◆ What is required: Write the whole listing out again, word for word.

◆ Supplied records:

◇ ◇ ◇ ◇ ◇ ◇ ◇

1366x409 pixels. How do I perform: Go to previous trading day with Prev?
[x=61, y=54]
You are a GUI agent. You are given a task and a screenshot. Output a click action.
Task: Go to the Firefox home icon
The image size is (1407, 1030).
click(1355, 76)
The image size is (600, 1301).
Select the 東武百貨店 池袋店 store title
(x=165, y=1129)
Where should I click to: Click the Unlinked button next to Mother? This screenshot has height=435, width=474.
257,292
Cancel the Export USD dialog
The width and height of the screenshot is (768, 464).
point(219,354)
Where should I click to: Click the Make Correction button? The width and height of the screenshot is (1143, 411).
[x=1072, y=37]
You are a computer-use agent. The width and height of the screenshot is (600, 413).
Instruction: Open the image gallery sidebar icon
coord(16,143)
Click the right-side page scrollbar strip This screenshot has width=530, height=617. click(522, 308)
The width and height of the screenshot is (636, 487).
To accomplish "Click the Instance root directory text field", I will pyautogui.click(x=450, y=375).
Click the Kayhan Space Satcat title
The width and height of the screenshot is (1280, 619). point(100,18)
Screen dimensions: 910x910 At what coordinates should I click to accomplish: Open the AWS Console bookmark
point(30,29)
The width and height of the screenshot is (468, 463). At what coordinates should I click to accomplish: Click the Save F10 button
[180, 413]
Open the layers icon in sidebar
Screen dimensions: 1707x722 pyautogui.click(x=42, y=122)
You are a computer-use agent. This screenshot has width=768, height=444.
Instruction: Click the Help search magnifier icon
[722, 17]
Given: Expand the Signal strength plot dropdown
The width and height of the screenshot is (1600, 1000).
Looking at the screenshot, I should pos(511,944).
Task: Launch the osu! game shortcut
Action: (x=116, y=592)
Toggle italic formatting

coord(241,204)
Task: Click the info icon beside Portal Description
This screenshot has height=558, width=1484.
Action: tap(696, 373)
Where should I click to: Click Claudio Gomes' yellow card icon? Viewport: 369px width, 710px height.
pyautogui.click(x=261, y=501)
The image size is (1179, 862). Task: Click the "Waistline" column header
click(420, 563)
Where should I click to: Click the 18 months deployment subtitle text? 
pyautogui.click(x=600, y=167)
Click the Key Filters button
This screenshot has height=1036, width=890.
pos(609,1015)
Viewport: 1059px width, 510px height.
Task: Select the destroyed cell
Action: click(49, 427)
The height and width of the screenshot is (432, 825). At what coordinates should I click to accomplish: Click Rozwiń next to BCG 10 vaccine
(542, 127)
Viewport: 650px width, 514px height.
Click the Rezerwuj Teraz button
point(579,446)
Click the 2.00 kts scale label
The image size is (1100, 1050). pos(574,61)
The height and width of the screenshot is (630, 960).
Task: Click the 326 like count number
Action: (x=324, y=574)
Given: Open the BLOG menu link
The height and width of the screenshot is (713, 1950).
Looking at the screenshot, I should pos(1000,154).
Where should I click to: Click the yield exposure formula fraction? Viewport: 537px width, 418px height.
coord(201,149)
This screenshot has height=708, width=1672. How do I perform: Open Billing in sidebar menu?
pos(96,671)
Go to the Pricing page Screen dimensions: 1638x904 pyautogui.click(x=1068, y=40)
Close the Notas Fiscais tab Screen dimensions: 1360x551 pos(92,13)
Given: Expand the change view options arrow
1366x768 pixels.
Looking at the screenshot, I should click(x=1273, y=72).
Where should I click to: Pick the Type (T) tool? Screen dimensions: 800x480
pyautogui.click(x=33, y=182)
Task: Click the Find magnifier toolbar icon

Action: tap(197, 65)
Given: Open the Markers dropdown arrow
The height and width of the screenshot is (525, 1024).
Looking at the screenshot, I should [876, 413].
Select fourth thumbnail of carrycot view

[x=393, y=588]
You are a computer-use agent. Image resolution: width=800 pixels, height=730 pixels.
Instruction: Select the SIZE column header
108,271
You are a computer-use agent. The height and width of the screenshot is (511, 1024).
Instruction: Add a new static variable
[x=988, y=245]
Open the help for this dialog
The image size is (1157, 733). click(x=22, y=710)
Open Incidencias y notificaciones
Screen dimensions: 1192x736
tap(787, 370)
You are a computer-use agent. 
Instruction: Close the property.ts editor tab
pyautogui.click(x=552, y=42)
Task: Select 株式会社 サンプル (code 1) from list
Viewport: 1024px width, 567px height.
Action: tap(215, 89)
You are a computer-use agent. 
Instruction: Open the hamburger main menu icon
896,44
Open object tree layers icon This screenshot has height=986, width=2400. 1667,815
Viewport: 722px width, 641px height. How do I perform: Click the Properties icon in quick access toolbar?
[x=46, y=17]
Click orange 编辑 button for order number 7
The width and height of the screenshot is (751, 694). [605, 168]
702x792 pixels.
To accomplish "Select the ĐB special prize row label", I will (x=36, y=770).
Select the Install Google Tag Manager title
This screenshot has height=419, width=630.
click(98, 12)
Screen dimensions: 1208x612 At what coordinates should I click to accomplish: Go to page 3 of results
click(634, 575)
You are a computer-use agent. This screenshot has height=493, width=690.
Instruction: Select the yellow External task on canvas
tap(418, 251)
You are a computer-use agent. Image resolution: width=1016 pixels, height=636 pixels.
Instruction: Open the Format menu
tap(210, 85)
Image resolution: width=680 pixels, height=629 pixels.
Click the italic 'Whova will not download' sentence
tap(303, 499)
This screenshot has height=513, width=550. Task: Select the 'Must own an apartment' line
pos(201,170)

◇ ◇ ◇ ◇ ◇ ◇ ◇

◆ Output for this task:
1366x409 pixels. How do I perform: Go to previous trading day with Prev?
[x=61, y=54]
You are a GUI agent. You are given a task and a screenshot. Output a click action.
Task: Go to the Firefox home icon
The image size is (1407, 1030).
click(1355, 76)
The image size is (600, 1301).
Select the 東武百貨店 池袋店 store title
(x=165, y=1129)
Where should I click to: Click the Unlinked button next to Mother? This screenshot has height=435, width=474.
257,292
Cancel the Export USD dialog
The width and height of the screenshot is (768, 464).
point(219,354)
Where should I click to: Click the Make Correction button? The width and height of the screenshot is (1143, 411).
[x=1072, y=37]
You are a computer-use agent. The width and height of the screenshot is (600, 413).
Instruction: Open the image gallery sidebar icon
coord(16,143)
Click the right-side page scrollbar strip This screenshot has width=530, height=617. click(522, 308)
The width and height of the screenshot is (636, 487).
To accomplish "Click the Instance root directory text field", I will pyautogui.click(x=450, y=375).
Click the Kayhan Space Satcat title
The width and height of the screenshot is (1280, 619). point(100,18)
Screen dimensions: 910x910 At what coordinates should I click to accomplish: Open the AWS Console bookmark
point(30,29)
The width and height of the screenshot is (468, 463). At what coordinates should I click to accomplish: Click the Save F10 button
[180, 413]
Open the layers icon in sidebar
Screen dimensions: 1707x722 pyautogui.click(x=42, y=122)
You are a computer-use agent. This screenshot has width=768, height=444.
Instruction: Click the Help search magnifier icon
[722, 17]
Given: Expand the Signal strength plot dropdown
The width and height of the screenshot is (1600, 1000).
Looking at the screenshot, I should pos(511,944).
Task: Launch the osu! game shortcut
Action: (x=116, y=592)
Toggle italic formatting

coord(241,204)
Task: Click the info icon beside Portal Description
This screenshot has height=558, width=1484.
Action: tap(696, 373)
Where should I click to: Click Claudio Gomes' yellow card icon? Viewport: 369px width, 710px height.
pyautogui.click(x=261, y=501)
The image size is (1179, 862). Task: Click the "Waistline" column header
click(420, 563)
Where should I click to: Click the 18 months deployment subtitle text? 
pyautogui.click(x=600, y=167)
Click the Key Filters button
This screenshot has height=1036, width=890.
pos(609,1015)
Viewport: 1059px width, 510px height.
Task: Select the destroyed cell
Action: click(49, 427)
The height and width of the screenshot is (432, 825). At what coordinates should I click to accomplish: Click Rozwiń next to BCG 10 vaccine
(542, 127)
Viewport: 650px width, 514px height.
Click the Rezerwuj Teraz button
point(579,446)
Click the 2.00 kts scale label
The image size is (1100, 1050). pos(574,61)
The height and width of the screenshot is (630, 960).
Task: Click the 326 like count number
Action: (x=324, y=574)
Given: Open the BLOG menu link
The height and width of the screenshot is (713, 1950).
Looking at the screenshot, I should pos(1000,154).
Where should I click to: Click the yield exposure formula fraction? Viewport: 537px width, 418px height.
coord(201,149)
This screenshot has height=708, width=1672. How do I perform: Open Billing in sidebar menu?
pos(96,671)
Go to the Pricing page Screen dimensions: 1638x904 pyautogui.click(x=1068, y=40)
Close the Notas Fiscais tab Screen dimensions: 1360x551 pos(92,13)
Given: Expand the change view options arrow
1366x768 pixels.
Looking at the screenshot, I should click(x=1273, y=72).
Where should I click to: Pick the Type (T) tool? Screen dimensions: 800x480
pyautogui.click(x=33, y=182)
Task: Click the Find magnifier toolbar icon

Action: tap(197, 65)
Given: Open the Markers dropdown arrow
The height and width of the screenshot is (525, 1024).
Looking at the screenshot, I should [876, 413].
Select fourth thumbnail of carrycot view

[x=393, y=588]
You are a computer-use agent. Image resolution: width=800 pixels, height=730 pixels.
Instruction: Select the SIZE column header
108,271
You are a computer-use agent. The height and width of the screenshot is (511, 1024).
Instruction: Add a new static variable
[x=988, y=245]
Open the help for this dialog
The image size is (1157, 733). click(x=22, y=710)
Open Incidencias y notificaciones
Screen dimensions: 1192x736
tap(787, 370)
You are a computer-use agent. 
Instruction: Close the property.ts editor tab
pyautogui.click(x=552, y=42)
Task: Select 株式会社 サンプル (code 1) from list
Viewport: 1024px width, 567px height.
Action: tap(215, 89)
You are a computer-use agent. 
Instruction: Open the hamburger main menu icon
896,44
Open object tree layers icon This screenshot has height=986, width=2400. 1667,815
Viewport: 722px width, 641px height. How do I perform: Click the Properties icon in quick access toolbar?
[x=46, y=17]
Click orange 编辑 button for order number 7
The width and height of the screenshot is (751, 694). [605, 168]
702x792 pixels.
To accomplish "Select the ĐB special prize row label", I will (x=36, y=770).
Select the Install Google Tag Manager title
This screenshot has height=419, width=630.
click(98, 12)
Screen dimensions: 1208x612 At what coordinates should I click to accomplish: Go to page 3 of results
click(634, 575)
You are a computer-use agent. This screenshot has height=493, width=690.
Instruction: Select the yellow External task on canvas
tap(418, 251)
You are a computer-use agent. Image resolution: width=1016 pixels, height=636 pixels.
Instruction: Open the Format menu
tap(210, 85)
Image resolution: width=680 pixels, height=629 pixels.
Click the italic 'Whova will not download' sentence
tap(303, 499)
This screenshot has height=513, width=550. Task: Select the 'Must own an apartment' line
pos(201,170)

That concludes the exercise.